[Collected data entries]
————

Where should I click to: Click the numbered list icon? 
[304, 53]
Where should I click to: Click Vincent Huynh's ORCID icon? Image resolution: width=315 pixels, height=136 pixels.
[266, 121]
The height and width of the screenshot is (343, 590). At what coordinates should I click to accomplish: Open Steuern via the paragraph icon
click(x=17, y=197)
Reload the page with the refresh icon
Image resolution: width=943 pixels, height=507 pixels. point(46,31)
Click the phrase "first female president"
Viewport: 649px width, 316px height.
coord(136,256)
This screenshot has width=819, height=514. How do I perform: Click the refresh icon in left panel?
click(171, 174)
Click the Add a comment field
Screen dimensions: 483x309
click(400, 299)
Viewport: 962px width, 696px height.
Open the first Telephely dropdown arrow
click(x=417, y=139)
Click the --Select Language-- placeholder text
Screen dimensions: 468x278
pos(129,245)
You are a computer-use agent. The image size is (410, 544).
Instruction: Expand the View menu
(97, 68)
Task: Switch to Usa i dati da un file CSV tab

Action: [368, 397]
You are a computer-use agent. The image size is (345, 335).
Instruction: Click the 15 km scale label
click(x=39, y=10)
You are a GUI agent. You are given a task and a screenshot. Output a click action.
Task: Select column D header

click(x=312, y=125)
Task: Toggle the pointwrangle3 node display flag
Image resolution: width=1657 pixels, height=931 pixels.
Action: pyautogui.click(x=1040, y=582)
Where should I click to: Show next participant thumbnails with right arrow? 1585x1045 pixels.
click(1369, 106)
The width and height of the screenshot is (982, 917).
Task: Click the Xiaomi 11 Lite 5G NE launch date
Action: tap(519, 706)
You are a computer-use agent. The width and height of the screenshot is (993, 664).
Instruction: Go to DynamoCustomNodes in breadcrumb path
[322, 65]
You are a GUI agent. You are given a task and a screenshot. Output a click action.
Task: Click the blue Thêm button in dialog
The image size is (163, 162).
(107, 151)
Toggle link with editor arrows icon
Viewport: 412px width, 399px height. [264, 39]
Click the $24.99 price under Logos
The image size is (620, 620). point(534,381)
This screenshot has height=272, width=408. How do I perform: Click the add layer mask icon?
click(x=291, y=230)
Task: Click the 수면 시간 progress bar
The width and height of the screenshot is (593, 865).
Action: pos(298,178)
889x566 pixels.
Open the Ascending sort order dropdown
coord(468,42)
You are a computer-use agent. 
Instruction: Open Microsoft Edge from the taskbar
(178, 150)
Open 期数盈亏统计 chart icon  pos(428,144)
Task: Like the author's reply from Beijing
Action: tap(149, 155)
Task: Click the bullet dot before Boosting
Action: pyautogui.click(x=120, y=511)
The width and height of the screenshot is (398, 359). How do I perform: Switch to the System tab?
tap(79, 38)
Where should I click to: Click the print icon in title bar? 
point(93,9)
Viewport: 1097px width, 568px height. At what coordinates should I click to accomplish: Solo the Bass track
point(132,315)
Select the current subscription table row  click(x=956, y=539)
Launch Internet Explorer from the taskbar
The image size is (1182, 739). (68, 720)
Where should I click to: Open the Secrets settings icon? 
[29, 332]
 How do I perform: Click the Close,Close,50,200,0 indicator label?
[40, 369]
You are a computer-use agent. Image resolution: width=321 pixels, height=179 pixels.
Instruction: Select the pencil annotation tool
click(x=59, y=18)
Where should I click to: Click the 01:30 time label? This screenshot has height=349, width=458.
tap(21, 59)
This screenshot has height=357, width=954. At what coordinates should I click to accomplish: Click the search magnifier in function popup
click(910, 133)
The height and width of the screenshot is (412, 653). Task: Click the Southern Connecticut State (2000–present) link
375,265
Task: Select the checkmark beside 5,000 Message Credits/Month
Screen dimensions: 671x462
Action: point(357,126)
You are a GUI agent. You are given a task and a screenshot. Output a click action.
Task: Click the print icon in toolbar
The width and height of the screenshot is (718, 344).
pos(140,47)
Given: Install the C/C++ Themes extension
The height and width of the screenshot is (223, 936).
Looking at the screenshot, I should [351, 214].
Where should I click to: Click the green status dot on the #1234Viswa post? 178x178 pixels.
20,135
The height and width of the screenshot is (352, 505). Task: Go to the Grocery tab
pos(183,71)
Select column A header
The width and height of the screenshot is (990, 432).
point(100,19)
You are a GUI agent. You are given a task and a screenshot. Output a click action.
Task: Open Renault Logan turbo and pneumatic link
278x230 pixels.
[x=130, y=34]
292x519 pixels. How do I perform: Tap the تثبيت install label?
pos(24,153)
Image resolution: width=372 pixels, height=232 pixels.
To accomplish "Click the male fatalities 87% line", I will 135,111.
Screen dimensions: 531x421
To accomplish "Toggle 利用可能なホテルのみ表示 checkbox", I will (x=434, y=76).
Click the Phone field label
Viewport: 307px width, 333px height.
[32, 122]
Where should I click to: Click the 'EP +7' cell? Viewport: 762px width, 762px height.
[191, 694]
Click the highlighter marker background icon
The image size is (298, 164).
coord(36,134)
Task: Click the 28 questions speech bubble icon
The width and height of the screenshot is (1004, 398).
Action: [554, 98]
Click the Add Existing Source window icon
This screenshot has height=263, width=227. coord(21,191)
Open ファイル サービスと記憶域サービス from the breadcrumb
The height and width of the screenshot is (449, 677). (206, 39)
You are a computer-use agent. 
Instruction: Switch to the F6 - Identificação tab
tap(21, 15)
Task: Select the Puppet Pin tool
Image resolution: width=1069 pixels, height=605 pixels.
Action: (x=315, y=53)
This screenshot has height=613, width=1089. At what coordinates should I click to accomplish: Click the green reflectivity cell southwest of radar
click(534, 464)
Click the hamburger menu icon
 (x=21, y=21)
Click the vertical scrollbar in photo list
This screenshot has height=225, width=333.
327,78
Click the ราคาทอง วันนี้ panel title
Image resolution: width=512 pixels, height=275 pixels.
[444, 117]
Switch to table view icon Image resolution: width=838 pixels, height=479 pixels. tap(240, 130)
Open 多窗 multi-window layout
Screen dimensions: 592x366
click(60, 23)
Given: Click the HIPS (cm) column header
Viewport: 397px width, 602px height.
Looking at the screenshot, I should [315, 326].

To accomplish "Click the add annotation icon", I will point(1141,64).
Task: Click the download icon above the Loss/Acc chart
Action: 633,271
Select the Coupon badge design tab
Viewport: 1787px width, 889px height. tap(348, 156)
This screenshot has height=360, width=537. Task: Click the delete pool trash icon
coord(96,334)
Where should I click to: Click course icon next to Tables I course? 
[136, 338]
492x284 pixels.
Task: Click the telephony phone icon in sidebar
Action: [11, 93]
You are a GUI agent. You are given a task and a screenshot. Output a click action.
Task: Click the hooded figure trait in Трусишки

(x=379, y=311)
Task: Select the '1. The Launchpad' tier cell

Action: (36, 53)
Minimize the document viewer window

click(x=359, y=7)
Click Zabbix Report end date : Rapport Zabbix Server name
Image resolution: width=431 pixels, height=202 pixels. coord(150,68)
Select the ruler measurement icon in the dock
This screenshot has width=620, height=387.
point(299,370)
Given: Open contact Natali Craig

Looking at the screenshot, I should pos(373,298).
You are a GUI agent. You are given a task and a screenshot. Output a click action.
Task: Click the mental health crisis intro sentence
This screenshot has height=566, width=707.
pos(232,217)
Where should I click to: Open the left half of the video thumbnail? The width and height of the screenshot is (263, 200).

————

Exactly reproduce all of the entries.

* [EXERCISE RESULT]
Where should I click to: Click the numbered list icon? 
[304, 53]
Where should I click to: Click Vincent Huynh's ORCID icon? Image resolution: width=315 pixels, height=136 pixels.
[266, 121]
The height and width of the screenshot is (343, 590). At what coordinates should I click to accomplish: Open Steuern via the paragraph icon
click(x=17, y=197)
Reload the page with the refresh icon
Image resolution: width=943 pixels, height=507 pixels. point(46,31)
Click the phrase "first female president"
Viewport: 649px width, 316px height.
coord(136,256)
This screenshot has width=819, height=514. How do I perform: Click the refresh icon in left panel?
click(171, 174)
Click the Add a comment field
Screen dimensions: 483x309
click(400, 299)
Viewport: 962px width, 696px height.
Open the first Telephely dropdown arrow
click(x=417, y=139)
Click the --Select Language-- placeholder text
Screen dimensions: 468x278
pos(129,245)
You are a computer-use agent. The image size is (410, 544).
Instruction: Expand the View menu
(97, 68)
Task: Switch to Usa i dati da un file CSV tab

Action: [368, 397]
You are a computer-use agent. The image size is (345, 335).
Instruction: Click the 15 km scale label
click(x=39, y=10)
You are a GUI agent. You are given a task and a screenshot. Output a click action.
Task: Select column D header

click(x=312, y=125)
Task: Toggle the pointwrangle3 node display flag
Image resolution: width=1657 pixels, height=931 pixels.
Action: pyautogui.click(x=1040, y=582)
Where should I click to: Show next participant thumbnails with right arrow? 1585x1045 pixels.
click(1369, 106)
The width and height of the screenshot is (982, 917).
Task: Click the Xiaomi 11 Lite 5G NE launch date
Action: tap(519, 706)
You are a computer-use agent. The width and height of the screenshot is (993, 664).
Instruction: Go to DynamoCustomNodes in breadcrumb path
[322, 65]
You are a GUI agent. You are given a task and a screenshot. Output a click action.
Task: Click the blue Thêm button in dialog
The image size is (163, 162).
(107, 151)
Toggle link with editor arrows icon
Viewport: 412px width, 399px height. [264, 39]
Click the $24.99 price under Logos
The image size is (620, 620). point(534,381)
This screenshot has height=272, width=408. How do I perform: Click the add layer mask icon?
click(x=291, y=230)
Task: Click the 수면 시간 progress bar
The width and height of the screenshot is (593, 865).
Action: pos(298,178)
889x566 pixels.
Open the Ascending sort order dropdown
coord(468,42)
You are a computer-use agent. 
Instruction: Open Microsoft Edge from the taskbar
(178, 150)
Open 期数盈亏统计 chart icon  pos(428,144)
Task: Like the author's reply from Beijing
Action: tap(149, 155)
Task: Click the bullet dot before Boosting
Action: pyautogui.click(x=120, y=511)
The width and height of the screenshot is (398, 359). How do I perform: Switch to the System tab?
tap(79, 38)
Where should I click to: Click the print icon in title bar? 
point(93,9)
Viewport: 1097px width, 568px height. At what coordinates should I click to accomplish: Solo the Bass track
point(132,315)
Select the current subscription table row  click(x=956, y=539)
Launch Internet Explorer from the taskbar
The image size is (1182, 739). (68, 720)
Where should I click to: Open the Secrets settings icon? 
[29, 332]
 How do I perform: Click the Close,Close,50,200,0 indicator label?
[40, 369]
You are a computer-use agent. Image resolution: width=321 pixels, height=179 pixels.
Instruction: Select the pencil annotation tool
click(x=59, y=18)
Where should I click to: Click the 01:30 time label? This screenshot has height=349, width=458.
tap(21, 59)
This screenshot has height=357, width=954. At what coordinates should I click to accomplish: Click the search magnifier in function popup
click(910, 133)
The height and width of the screenshot is (412, 653). Task: Click the Southern Connecticut State (2000–present) link
375,265
Task: Select the checkmark beside 5,000 Message Credits/Month
Screen dimensions: 671x462
Action: point(357,126)
You are a GUI agent. You are given a task and a screenshot. Output a click action.
Task: Click the print icon in toolbar
The width and height of the screenshot is (718, 344).
pos(140,47)
Given: Install the C/C++ Themes extension
The height and width of the screenshot is (223, 936).
Looking at the screenshot, I should [351, 214].
Where should I click to: Click the green status dot on the #1234Viswa post? 178x178 pixels.
20,135
The height and width of the screenshot is (352, 505). Task: Go to the Grocery tab
pos(183,71)
Select column A header
The width and height of the screenshot is (990, 432).
point(100,19)
You are a GUI agent. You are given a task and a screenshot. Output a click action.
Task: Open Renault Logan turbo and pneumatic link
278x230 pixels.
[x=130, y=34]
292x519 pixels. How do I perform: Tap the تثبيت install label?
pos(24,153)
Image resolution: width=372 pixels, height=232 pixels.
To accomplish "Click the male fatalities 87% line", I will 135,111.
Screen dimensions: 531x421
To accomplish "Toggle 利用可能なホテルのみ表示 checkbox", I will (x=434, y=76).
Click the Phone field label
Viewport: 307px width, 333px height.
[32, 122]
Where should I click to: Click the 'EP +7' cell? Viewport: 762px width, 762px height.
[191, 694]
Click the highlighter marker background icon
The image size is (298, 164).
coord(36,134)
Task: Click the 28 questions speech bubble icon
The width and height of the screenshot is (1004, 398).
Action: [554, 98]
Click the Add Existing Source window icon
This screenshot has height=263, width=227. coord(21,191)
Open ファイル サービスと記憶域サービス from the breadcrumb
The height and width of the screenshot is (449, 677). (206, 39)
You are a computer-use agent. 
Instruction: Switch to the F6 - Identificação tab
tap(21, 15)
Task: Select the Puppet Pin tool
Image resolution: width=1069 pixels, height=605 pixels.
Action: (x=315, y=53)
This screenshot has height=613, width=1089. At what coordinates should I click to accomplish: Click the green reflectivity cell southwest of radar
click(534, 464)
Click the hamburger menu icon
 (x=21, y=21)
Click the vertical scrollbar in photo list
This screenshot has height=225, width=333.
327,78
Click the ราคาทอง วันนี้ panel title
Image resolution: width=512 pixels, height=275 pixels.
[444, 117]
Switch to table view icon Image resolution: width=838 pixels, height=479 pixels. tap(240, 130)
Open 多窗 multi-window layout
Screen dimensions: 592x366
click(60, 23)
Given: Click the HIPS (cm) column header
Viewport: 397px width, 602px height.
Looking at the screenshot, I should [315, 326].

To accomplish "Click the add annotation icon", I will point(1141,64).
Task: Click the download icon above the Loss/Acc chart
Action: 633,271
Select the Coupon badge design tab
Viewport: 1787px width, 889px height. tap(348, 156)
This screenshot has height=360, width=537. Task: Click the delete pool trash icon
coord(96,334)
Where should I click to: Click course icon next to Tables I course? 
[136, 338]
492x284 pixels.
Task: Click the telephony phone icon in sidebar
Action: [11, 93]
You are a GUI agent. You are given a task and a screenshot. Output a click action.
Task: Click the hooded figure trait in Трусишки

(x=379, y=311)
Task: Select the '1. The Launchpad' tier cell

Action: (36, 53)
Minimize the document viewer window

click(x=359, y=7)
Click Zabbix Report end date : Rapport Zabbix Server name
Image resolution: width=431 pixels, height=202 pixels. coord(150,68)
Select the ruler measurement icon in the dock
This screenshot has width=620, height=387.
point(299,370)
Given: Open contact Natali Craig

Looking at the screenshot, I should pos(373,298).
You are a GUI agent. You are given a task and a screenshot. Output a click action.
Task: Click the mental health crisis intro sentence
This screenshot has height=566, width=707.
pos(232,217)
Where should I click to: Open the left half of the video thumbnail? The width and height of the screenshot is (263, 200).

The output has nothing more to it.